One of the things you may find difficult about using PoE is figuring out if you have enough power from the PSE for a PoE device. These specs are usually listed in Watts, rather than in the available current, which can further complicate things. Here, knowing which standard each device uses is most helpful.

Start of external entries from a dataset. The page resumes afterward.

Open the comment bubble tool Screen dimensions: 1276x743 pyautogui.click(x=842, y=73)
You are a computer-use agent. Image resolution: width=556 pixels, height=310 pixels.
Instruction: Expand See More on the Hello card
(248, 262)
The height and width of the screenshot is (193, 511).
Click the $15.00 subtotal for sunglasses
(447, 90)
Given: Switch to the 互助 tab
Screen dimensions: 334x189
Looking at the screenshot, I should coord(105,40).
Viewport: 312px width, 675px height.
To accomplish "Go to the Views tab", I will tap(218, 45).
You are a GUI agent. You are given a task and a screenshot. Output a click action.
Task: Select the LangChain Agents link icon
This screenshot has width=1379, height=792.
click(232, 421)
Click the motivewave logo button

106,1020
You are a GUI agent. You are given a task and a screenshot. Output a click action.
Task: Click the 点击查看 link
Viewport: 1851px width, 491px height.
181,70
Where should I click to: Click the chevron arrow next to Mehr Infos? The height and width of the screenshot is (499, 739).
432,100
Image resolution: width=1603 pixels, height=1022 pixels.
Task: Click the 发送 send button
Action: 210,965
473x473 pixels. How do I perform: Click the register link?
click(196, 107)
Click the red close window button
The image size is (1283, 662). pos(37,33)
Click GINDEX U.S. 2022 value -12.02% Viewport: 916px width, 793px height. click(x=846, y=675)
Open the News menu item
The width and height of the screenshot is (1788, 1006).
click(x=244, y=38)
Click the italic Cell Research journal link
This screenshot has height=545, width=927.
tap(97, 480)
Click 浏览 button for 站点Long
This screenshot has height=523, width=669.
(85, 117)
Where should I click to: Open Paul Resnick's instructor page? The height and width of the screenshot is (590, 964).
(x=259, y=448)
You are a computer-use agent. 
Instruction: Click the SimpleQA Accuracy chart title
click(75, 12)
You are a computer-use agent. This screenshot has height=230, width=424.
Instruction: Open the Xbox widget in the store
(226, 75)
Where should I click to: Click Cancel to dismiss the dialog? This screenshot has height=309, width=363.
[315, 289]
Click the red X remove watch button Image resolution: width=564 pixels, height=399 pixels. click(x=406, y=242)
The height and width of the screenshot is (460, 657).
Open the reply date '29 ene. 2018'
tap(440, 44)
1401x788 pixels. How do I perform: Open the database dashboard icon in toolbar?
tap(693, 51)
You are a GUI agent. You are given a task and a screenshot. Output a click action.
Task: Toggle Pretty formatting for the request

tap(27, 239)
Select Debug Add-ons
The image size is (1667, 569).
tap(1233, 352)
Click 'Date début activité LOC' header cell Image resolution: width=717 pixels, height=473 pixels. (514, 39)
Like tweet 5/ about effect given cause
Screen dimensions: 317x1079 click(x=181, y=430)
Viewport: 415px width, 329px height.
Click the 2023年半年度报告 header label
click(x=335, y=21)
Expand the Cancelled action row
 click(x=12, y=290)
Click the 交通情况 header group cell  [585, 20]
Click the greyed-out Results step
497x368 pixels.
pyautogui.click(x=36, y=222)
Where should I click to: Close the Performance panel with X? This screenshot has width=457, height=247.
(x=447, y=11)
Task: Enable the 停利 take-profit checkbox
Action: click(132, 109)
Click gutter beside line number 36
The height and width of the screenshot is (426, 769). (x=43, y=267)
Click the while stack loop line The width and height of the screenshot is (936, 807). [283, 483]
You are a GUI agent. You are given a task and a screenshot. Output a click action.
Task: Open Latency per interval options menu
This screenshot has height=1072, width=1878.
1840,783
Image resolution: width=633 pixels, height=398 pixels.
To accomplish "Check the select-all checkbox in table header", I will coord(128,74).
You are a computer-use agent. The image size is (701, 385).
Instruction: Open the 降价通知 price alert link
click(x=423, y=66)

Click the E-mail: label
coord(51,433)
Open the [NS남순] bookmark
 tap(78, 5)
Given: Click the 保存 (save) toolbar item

Below, see the various PoE standards, and the power both supplied and required for each:
| PoE Standard | Voltage @ PD | Voltage @ PSE | Minimum Power for PD | Minimum Output @ PSE | Maximum Cable Length |
|---|---|---|---|---|---|
| IEEE 802.3af | 37-57 V | 44-57 V | 12.95 W or 350 mA | 15.40 W | 100 m |
| IEEE 802.3at | 42.5-57 V | 50-57 V | 25.5 W | 30 W | 100 m |
| IEEE 802.3bt Type 3 | 42.5-57 V | 50-57 V | 51 W | 60 W | 100 m |
| IEEE 802.3bt Type 4 | 41.1-57 V | 52-57 V | 71 W | 100 W | 100 m |
The variations in voltage and current at the PD (Powered Device) in the table above have to do with the length of the cable run. The longer the cable, the more power is lost. You may have noticed in the above table that the maximum cable length for each PoE Standard is 100 m (328'). This is actually a limitation of both Cat5 and Cat6 cables, as the maximum length of a single run for either type of cable is 100m. The minimum voltage and available power listed above assume a cable run of the maximum length.
So then, what if you need to run a cable further than 100m? For PoE devices, you would add a PoE extender. Specifications may vary, but usually, each PoE extender can add another 100 m of cable length between the PSE and the PD. Usually, each PoE extender is only good for a single PD. Not all PoE extenders are the same, though, and some may not support daisy-chaining, while others do. Check out the specifications of any PoE extender you choose to use if you find yourself in a position to need longer cable runs.